文本摘录:
========================================================================
CREATE TABLE `region2021` (
`CODE` varchar(24) CHARACTER SET utf8mb4 COLLATE utf8mb4_general_ci NOT NULL COMMENT '行政区代码',
`PARENT_CODE` varchar(24) CHARACTER SET utf8mb4 COLLATE utf8mb4_general_ci DEFAULT NULL COMMENT '上级代码',
`NAME` varchar(24) CHARACTER SET utf8mb4 COLLATE utf8mb4_general_ci DEFAULT NULL COMMENT '名称',
`LINK` varchar(252) CHARACTER SET utf8mb4 COLLATE utf8mb4_general_ci DEFAULT NULL,
`LEVEL` int DEFAULT NULL COMMENT '层级',
`TYPE_CODE` varchar(12) CHARACTER SET utf8mb4 COLLATE utf8mb4_general_ci DEFAULT NULL COMMENT '类型',
`GEN_TIME` datetime DEFAULT NULL COMMENT '创建时间',
PRIMARY KEY (`CODE`) USING BTREE
) ENGINE=InnoDB DEFAULT CHARSET=utf8mb4 COLLATE=utf8mb4_general_ci ROW_FORMAT=DYNAMIC;

  

代码部分:

封装的PO类:

package cn.cloud9.rdp.po;

import lombok.*;
import java.time.LocalDateTime; /**
* 行政区域最小存储单元
* @projectName: 行政区域爬取工具
* @author: Cloud9
* @date: 2022年06月29日 10:30
* @version: 1.0
*/
@Data
@EqualsAndHashCode
@AllArgsConstructor
@NoArgsConstructor
@Builder
public class RegionCell {
// 名称
private String name;
// 下一层的访问地址
private String url;
// 统计用区分代码
private String regionCode;
// 统计用区分代码(上级代码)
========================================================================
所给资料:
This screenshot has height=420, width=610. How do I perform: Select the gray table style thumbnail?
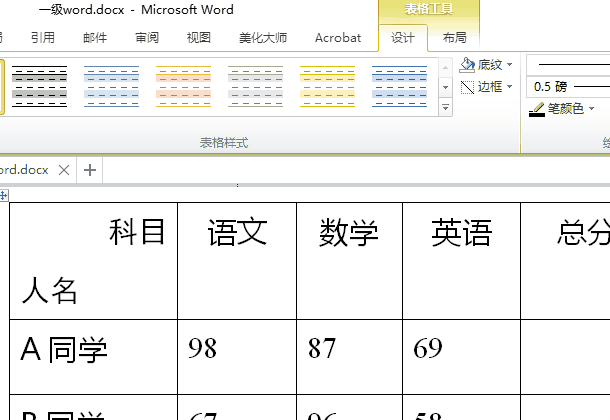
========================================================================
任务说明:
1. 关于这段行政区域建表与代码摘录：
(a) 建表语句里，`CODE` 字段的注释是什么？
(b) 这张表的主键是哪个字段？
(c) PO 类中，`url` 字段上方的注释说它是什么？
2. 从末尾接着续写这段行政区域爬取代码。

各题答案:
1.
(a) 行政区代码
(b) `CODE`
(c) 下一层的访问地址

2.
private String parentCode;
// 城乡分类代码
private String typeCode;
// 行政区的层级
private Integer level;
// 创建时间
private LocalDateTime genTime;
}

  

Main启动类:

本来是想用递归写逻辑的,但是每一层的逻辑不是完全一样,所以不采用递归

层级是可以确认的,最底层到village就没有了

package cn.cloud9.rdp;

import cn.cloud9.rdp.po.RegionCell;
import cn.hutool.core.collection.CollectionUtil;
import cn.hutool.db.Db;
import cn.hutool.db.Entity;
import cn.hutool.http.HttpRequest;
import cn.hutool.http.HttpResponse;
import cn.hutool.http.HttpUtil;
import org.jsoup.Jsoup;
import org.jsoup.nodes.Document;
import org.jsoup.nodes.Element;
import org.jsoup.select.Elements; import java.net.HttpCookie;
import java.sql.SQLException;
import java.time.LocalDateTime;
import java.util.List;
import java.util.Map;
import java.util.Random;
import java.util.concurrent.ConcurrentHashMap; /**
* @projectName: 行政区域爬取工具
* @author: Cloud9
* @date: 2022年06月29日 09:55
* @version: 1.0
*/
public class MainApplication { public static final String HEADER_URL = "http://www.stats.gov.cn/tjsj/tjbz/tjyqhdmhcxhfdm/2021/";
public static final String COOKIE_KEY = "SF_cookie_1";
public static final String COOKIE_HEADER_KEY = "Cookie";
public static final String USER_AGENT = "User-Agent";
public static final String[] BROWSER_AGENTS = {
"Mozilla/5.0 (Linux; Android 6.0; Nexus 5 Build/MRA58N) AppleWebKit/537.36 (KHTML, like Gecko) Chrome/102.0.0.0 Mobile Safari/537.36",
"Mozilla/5.0 (Windows NT 6.1; WOW64) AppleWebKit/537.36 (KHTML, like Gecko) Chrome/86.0.4240.198 Safari/537.36",
"Mozilla/5.0 (Windows NT 6.1; Win64; x64; rv:102.0) Gecko/20100101 Firefox/102.0"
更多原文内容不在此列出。